リビアのアブドルラルラヒーム・キイブ首相の公邸が、ミリシアの集団に襲撃される、という事件が起こった。
このミリシア集団は200人ほどで、革命の恩賞をよこせ、という要求を掲げていたようだ。多くのリビア人は革命の後、周辺諸国のチュニジアやリビア、エジプト、ヨルダン、トルコなどに出かけ、怪我の治療という名目の、バカンスを楽しんでいる。
その治療費が膨大な額に達し、ヨルダンなどは未払い分を早急に支払うよう、リビア政府に要求している。最初、この話を聞いたときは気の毒な負傷者と同情心も沸いたのだが、カイロで会った彼らは、完全に観光旅行気分だった。
実は馬鹿らしい国費の無駄なようだが、今回の首相公邸襲撃事件のニュースが飛び込んでくると、けがの治療とは表向きの話で、当分の間、危険分子を外国に送り出し、国内の治安維持を図っているのではないかと思えてきた。

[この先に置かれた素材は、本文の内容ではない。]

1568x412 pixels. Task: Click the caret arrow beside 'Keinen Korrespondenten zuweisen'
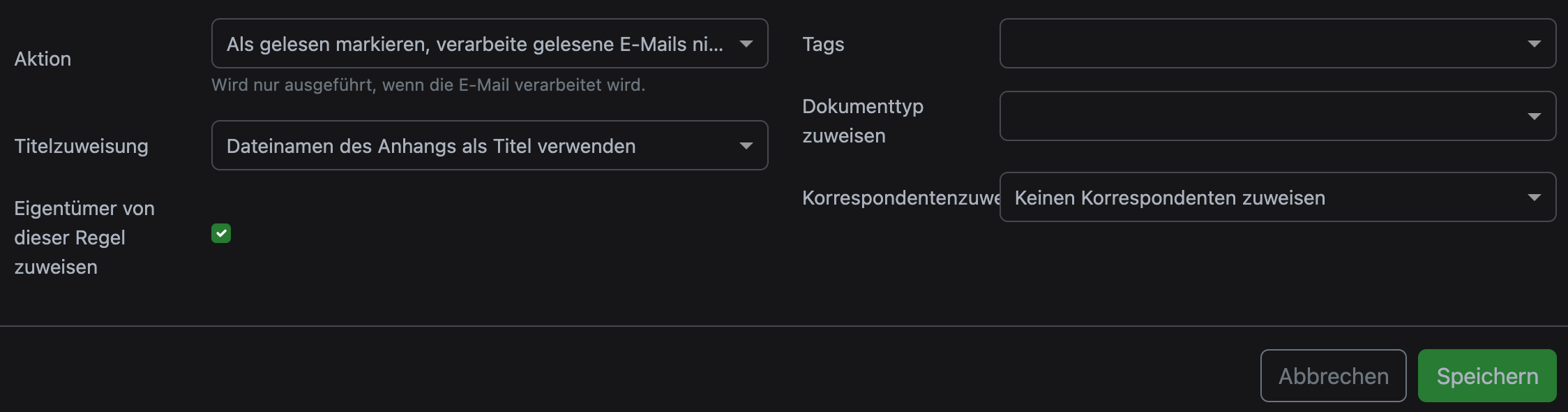[1534, 198]
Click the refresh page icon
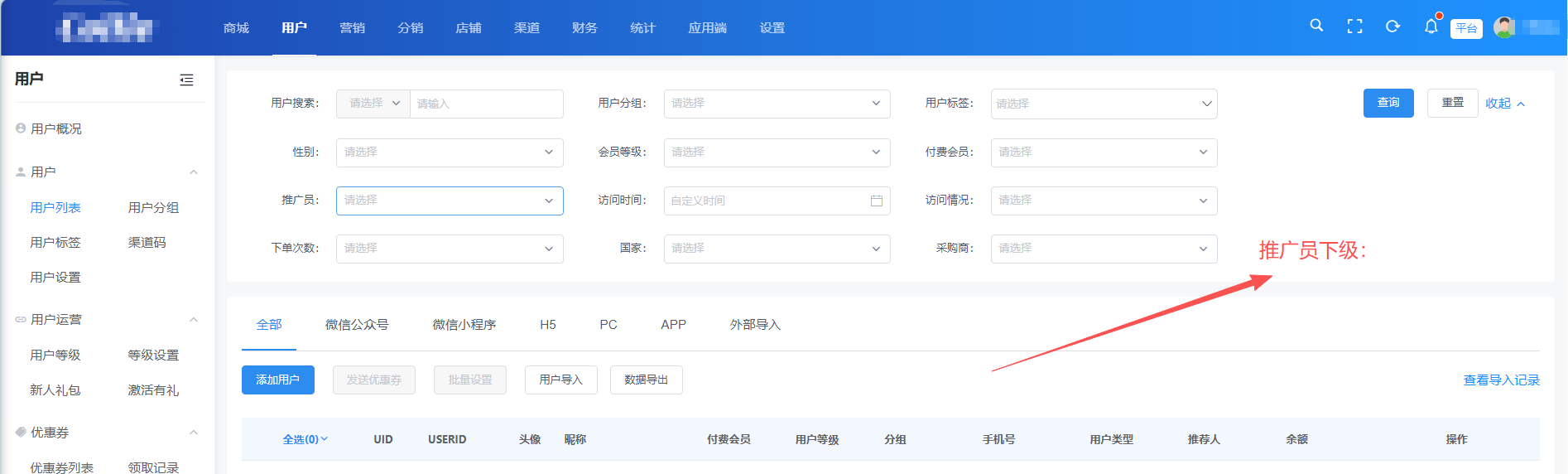Image resolution: width=1568 pixels, height=474 pixels. pyautogui.click(x=1392, y=27)
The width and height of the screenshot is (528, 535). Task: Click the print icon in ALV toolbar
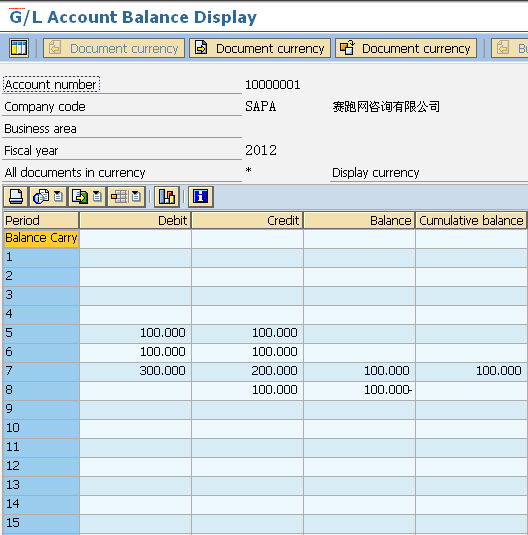tap(16, 197)
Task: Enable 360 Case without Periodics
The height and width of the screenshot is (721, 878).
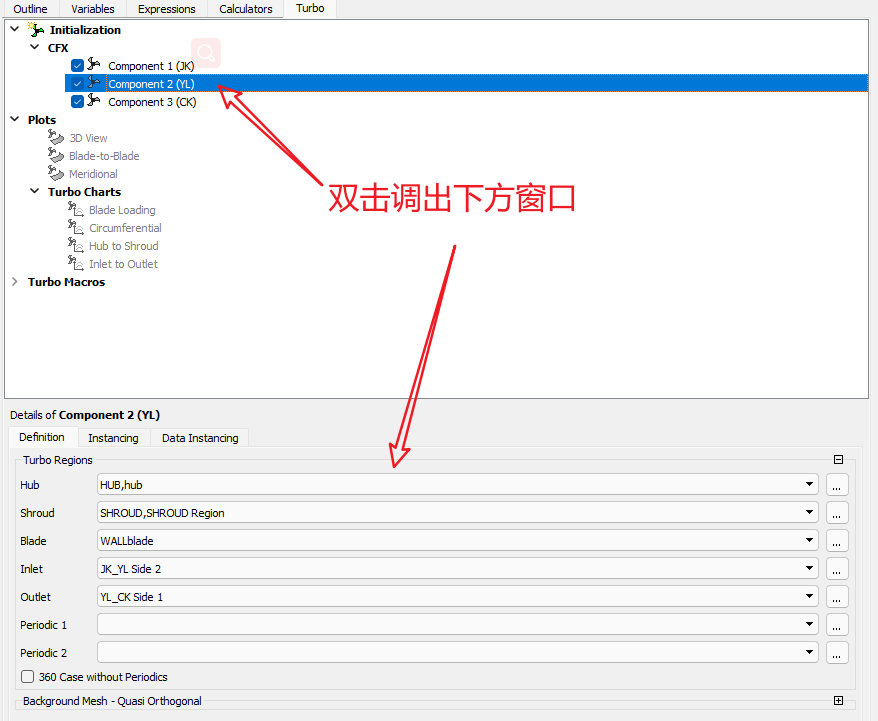Action: (28, 677)
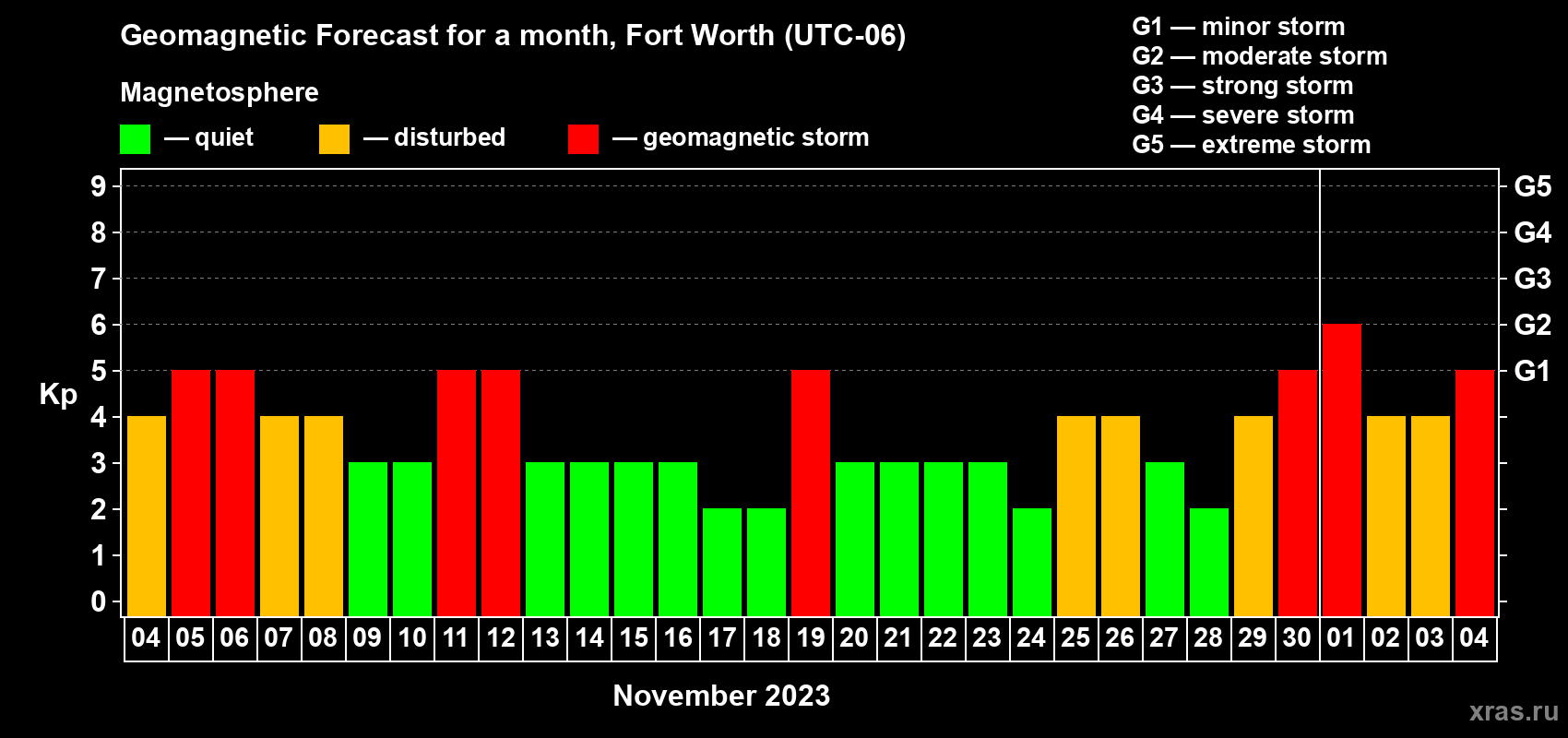Screen dimensions: 1568x738
Task: Click the orange disturbed legend swatch
Action: click(x=334, y=139)
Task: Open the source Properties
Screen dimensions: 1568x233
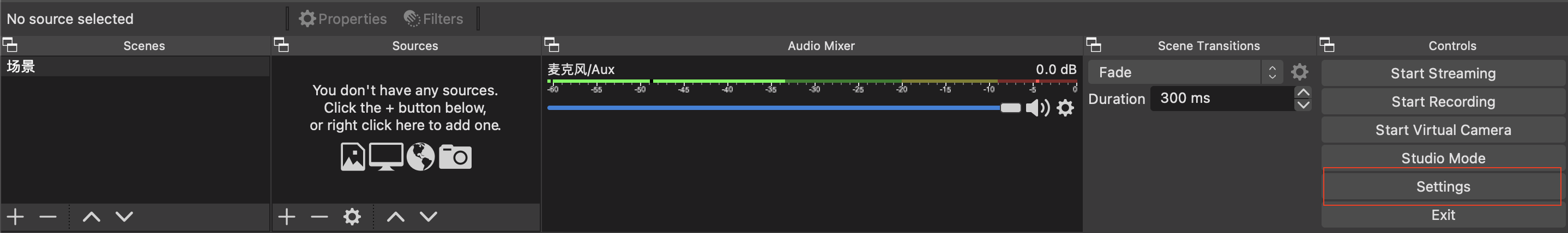Action: click(343, 19)
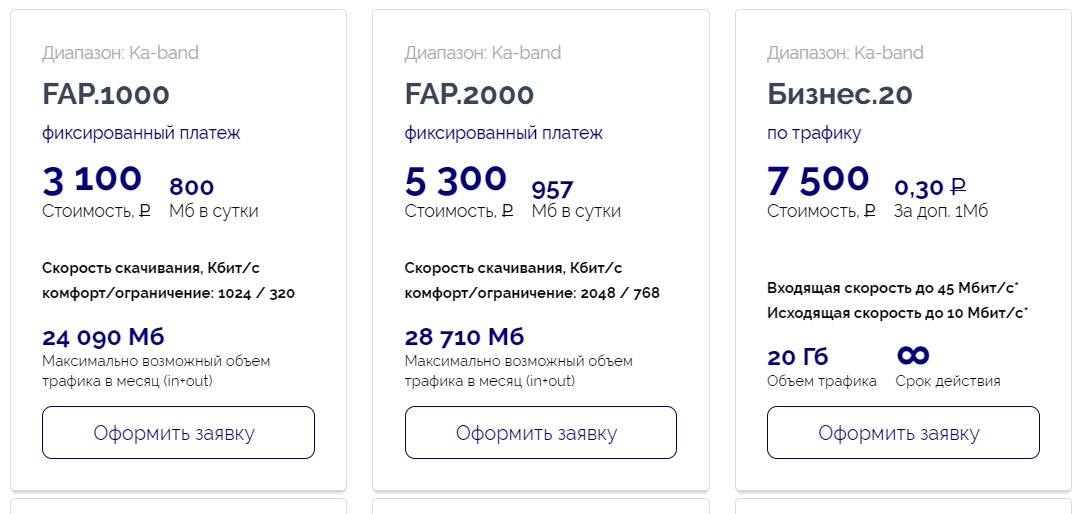Click the 5 300 price value
Image resolution: width=1087 pixels, height=514 pixels.
click(455, 180)
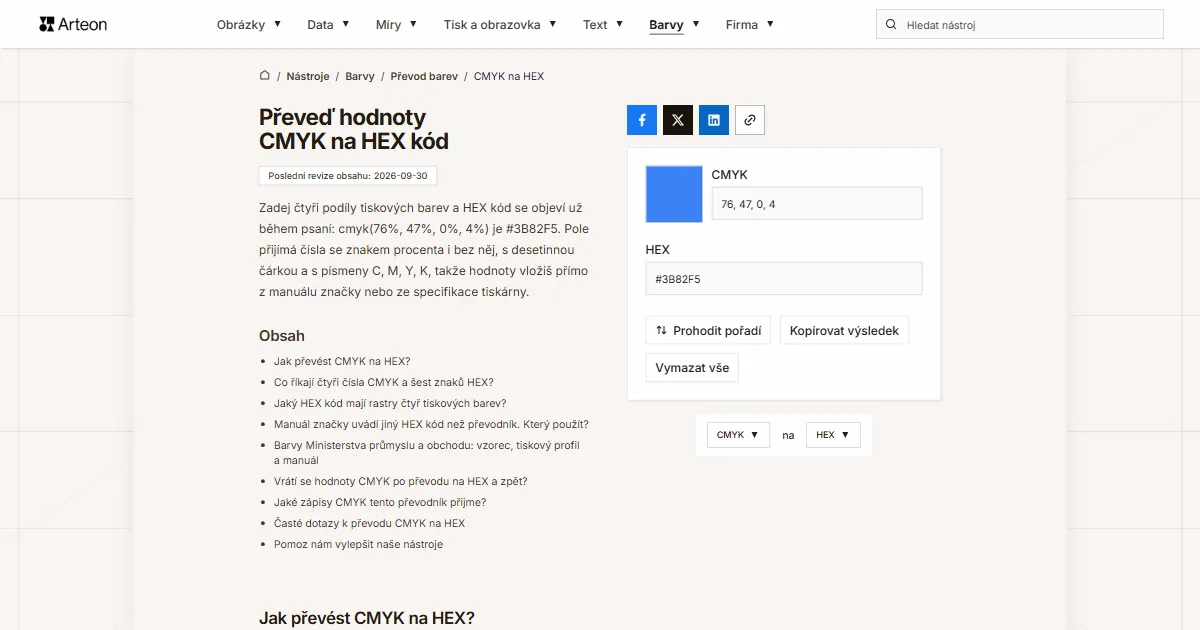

ベンガジやトリポリ、そして激戦地となったミスラタなどの住民は、早い段階から、その外国での治療という恩恵に。浴することができたのであろうが、今回のミリシア集団は。トリポリから100キロほど離れた、ヤフランの出身者たちだった。
つまり、出遅れたために、未だに軍隊や警察に就職できず、外国での治療という恩恵に浴することも、出来ないでいた人たちであろう。幸いに、首相公邸襲撃での死者は、一人にとどまった。
今回のことからもわかるように、革命後しかるべき仕事に就けないで、重火器だけを持っている若者が、相当数リビアにはいるということであり、彼らは要求が満たされなければ、何時でも牙をむくということだ。
襲撃犯はカダフィ派ではない、革命派の人たちなのだ。新生リビア政府にとって、この問題を解決することが、今後当分の間の最大課題であろう。リビア未だには落ち着いてはいない。特別な理由なしには訪問すべきではなかろう。